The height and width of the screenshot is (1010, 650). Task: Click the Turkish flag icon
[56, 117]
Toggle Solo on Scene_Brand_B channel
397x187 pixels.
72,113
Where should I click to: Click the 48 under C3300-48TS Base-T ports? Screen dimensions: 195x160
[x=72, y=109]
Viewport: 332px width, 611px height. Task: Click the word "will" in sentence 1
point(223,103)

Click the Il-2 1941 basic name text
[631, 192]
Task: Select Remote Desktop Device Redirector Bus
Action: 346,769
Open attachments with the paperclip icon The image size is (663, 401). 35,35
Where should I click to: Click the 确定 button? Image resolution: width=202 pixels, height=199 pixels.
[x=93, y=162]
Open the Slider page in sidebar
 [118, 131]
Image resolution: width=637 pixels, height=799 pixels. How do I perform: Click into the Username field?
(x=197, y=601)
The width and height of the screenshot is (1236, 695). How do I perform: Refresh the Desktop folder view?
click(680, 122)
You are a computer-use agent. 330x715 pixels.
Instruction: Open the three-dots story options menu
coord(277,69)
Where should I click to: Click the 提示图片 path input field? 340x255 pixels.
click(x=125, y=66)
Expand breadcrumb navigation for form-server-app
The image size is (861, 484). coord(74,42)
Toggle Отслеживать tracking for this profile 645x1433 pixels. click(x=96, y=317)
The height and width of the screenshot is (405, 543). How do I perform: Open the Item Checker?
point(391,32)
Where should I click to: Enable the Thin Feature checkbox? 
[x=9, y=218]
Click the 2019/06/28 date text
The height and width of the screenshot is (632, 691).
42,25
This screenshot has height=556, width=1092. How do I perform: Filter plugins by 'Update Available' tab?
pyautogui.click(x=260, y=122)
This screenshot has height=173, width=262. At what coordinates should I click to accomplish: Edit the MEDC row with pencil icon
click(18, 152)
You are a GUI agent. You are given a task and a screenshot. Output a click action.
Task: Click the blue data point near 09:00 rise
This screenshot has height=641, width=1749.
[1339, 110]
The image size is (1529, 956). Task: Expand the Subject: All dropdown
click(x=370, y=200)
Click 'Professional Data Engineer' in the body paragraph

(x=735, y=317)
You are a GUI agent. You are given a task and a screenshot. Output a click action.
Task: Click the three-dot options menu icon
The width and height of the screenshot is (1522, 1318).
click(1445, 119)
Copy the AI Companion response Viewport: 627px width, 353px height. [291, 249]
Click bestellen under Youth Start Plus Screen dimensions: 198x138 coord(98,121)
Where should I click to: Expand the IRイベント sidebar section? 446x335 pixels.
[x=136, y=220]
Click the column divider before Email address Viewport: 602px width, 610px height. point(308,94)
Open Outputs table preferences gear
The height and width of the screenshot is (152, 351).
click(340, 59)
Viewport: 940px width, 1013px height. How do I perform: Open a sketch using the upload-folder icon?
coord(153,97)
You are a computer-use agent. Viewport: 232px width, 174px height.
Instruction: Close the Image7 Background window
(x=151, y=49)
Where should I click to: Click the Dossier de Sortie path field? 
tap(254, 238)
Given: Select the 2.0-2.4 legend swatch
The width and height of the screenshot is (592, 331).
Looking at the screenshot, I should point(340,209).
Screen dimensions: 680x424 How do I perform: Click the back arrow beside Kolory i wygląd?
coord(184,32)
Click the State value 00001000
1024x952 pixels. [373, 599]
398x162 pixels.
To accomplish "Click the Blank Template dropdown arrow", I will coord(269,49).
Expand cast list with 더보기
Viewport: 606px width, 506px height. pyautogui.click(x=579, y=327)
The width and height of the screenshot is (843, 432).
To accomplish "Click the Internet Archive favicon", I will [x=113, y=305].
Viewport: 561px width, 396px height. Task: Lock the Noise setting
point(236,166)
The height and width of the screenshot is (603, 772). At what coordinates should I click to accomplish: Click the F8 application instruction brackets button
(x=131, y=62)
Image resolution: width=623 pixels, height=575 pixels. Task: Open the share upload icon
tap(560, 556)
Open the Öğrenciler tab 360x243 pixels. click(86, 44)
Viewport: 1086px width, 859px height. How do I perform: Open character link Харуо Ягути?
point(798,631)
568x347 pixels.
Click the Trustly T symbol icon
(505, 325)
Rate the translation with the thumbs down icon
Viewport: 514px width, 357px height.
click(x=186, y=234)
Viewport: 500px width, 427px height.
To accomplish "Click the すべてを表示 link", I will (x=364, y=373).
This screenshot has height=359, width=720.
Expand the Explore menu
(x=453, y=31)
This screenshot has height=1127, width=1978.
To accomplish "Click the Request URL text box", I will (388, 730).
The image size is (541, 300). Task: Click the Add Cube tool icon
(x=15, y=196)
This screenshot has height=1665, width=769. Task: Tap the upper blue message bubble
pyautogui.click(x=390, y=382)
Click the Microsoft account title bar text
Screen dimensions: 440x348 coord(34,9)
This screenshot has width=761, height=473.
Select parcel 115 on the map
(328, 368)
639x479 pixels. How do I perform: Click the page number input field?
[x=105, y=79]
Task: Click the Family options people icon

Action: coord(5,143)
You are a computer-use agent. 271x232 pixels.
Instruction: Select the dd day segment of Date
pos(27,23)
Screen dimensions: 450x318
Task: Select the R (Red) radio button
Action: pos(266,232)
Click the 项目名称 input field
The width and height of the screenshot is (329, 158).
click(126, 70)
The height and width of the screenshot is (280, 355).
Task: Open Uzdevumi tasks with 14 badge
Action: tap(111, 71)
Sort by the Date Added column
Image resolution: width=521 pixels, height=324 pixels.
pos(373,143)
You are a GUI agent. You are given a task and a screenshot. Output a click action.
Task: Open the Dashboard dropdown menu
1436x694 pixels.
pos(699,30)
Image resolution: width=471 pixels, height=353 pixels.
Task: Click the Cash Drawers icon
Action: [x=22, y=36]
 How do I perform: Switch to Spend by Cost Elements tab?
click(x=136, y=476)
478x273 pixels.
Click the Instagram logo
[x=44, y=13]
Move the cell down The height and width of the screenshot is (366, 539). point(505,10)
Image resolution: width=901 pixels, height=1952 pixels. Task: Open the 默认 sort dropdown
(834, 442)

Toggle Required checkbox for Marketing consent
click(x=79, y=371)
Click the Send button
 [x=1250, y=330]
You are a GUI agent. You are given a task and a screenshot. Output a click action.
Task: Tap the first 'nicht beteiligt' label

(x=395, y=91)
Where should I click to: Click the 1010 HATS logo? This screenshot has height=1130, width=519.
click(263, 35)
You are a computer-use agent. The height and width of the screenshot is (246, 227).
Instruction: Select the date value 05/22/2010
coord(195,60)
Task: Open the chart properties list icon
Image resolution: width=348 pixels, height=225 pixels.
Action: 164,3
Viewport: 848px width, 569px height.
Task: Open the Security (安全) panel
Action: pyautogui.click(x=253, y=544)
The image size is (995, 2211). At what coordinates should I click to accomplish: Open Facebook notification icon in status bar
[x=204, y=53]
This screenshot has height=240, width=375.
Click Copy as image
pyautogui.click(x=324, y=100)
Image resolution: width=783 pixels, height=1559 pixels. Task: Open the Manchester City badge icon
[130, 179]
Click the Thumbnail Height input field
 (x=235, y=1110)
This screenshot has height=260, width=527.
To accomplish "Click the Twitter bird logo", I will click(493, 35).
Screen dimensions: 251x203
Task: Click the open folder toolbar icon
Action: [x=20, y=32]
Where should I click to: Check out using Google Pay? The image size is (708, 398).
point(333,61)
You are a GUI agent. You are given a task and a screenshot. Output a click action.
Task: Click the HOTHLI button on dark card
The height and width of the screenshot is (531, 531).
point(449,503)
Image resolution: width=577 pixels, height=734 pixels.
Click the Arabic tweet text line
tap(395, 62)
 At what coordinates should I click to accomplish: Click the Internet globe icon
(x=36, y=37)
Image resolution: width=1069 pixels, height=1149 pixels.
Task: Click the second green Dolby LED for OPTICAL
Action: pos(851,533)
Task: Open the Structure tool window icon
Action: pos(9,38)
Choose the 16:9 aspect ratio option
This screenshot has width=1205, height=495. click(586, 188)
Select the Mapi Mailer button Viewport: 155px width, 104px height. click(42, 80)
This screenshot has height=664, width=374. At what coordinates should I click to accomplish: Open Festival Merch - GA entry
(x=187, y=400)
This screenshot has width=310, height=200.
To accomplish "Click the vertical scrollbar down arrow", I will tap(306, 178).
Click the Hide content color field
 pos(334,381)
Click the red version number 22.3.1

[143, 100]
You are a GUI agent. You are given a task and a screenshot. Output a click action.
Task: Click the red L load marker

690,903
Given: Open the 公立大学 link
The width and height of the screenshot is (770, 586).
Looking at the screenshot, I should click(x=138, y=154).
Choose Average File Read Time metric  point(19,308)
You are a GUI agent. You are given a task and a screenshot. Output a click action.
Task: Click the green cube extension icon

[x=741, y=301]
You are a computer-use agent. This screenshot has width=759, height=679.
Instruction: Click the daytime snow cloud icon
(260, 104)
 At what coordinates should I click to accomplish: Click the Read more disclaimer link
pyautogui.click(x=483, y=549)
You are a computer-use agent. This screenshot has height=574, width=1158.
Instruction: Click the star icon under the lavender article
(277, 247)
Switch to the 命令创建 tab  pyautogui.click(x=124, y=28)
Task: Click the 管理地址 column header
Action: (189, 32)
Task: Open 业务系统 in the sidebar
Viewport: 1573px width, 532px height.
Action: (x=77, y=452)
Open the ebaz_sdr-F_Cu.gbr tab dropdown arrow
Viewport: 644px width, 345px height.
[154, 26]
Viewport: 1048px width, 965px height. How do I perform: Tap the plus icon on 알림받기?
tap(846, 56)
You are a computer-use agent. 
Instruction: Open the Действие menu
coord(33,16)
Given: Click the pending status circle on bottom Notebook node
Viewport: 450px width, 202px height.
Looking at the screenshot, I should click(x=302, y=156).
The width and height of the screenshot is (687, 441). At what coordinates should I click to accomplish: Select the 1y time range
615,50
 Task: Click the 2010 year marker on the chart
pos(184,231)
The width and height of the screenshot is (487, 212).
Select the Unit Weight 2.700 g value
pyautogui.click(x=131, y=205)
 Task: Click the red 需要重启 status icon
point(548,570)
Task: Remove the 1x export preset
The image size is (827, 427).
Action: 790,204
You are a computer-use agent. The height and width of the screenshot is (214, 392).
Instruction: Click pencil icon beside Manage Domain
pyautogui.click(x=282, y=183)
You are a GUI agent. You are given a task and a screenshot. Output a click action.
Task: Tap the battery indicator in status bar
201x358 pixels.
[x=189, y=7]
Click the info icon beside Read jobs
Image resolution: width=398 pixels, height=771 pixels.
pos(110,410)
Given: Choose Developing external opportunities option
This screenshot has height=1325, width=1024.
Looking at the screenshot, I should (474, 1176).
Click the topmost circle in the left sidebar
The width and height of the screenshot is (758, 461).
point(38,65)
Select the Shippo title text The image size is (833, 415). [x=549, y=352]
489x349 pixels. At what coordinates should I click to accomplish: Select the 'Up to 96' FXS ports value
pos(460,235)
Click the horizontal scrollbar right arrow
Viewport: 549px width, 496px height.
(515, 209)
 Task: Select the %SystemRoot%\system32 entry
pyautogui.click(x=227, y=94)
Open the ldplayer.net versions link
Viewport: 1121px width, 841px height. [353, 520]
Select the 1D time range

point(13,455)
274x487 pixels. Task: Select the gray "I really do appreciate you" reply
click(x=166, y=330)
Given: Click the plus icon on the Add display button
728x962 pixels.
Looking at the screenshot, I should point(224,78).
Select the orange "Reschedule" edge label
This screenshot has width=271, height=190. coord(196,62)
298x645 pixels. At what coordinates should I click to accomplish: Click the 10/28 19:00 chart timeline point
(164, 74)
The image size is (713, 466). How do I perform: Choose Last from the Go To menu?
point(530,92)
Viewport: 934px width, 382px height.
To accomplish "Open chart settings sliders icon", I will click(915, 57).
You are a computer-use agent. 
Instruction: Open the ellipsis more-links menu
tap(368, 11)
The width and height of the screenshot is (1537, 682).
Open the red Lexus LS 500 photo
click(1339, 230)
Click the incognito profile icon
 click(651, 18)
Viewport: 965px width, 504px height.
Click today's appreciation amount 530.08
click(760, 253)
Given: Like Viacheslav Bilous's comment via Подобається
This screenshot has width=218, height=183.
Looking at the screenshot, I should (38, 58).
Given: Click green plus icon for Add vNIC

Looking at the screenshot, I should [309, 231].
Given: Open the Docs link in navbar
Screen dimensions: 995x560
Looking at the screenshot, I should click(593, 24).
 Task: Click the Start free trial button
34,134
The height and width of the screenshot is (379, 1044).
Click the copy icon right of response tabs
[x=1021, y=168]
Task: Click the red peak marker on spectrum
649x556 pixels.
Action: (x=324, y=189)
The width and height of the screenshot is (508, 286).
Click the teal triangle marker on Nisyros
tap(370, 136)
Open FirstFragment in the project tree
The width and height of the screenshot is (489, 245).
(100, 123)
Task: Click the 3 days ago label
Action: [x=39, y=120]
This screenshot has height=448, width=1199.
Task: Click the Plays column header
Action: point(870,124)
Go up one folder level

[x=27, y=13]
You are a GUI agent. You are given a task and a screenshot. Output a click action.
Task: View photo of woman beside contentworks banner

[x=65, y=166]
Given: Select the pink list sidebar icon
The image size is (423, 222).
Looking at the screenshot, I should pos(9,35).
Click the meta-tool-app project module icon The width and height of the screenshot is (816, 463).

## EXERCISE
Your answer should be one number: the count of lines holding "computer" in the listing.

## RESPONSE AREA
9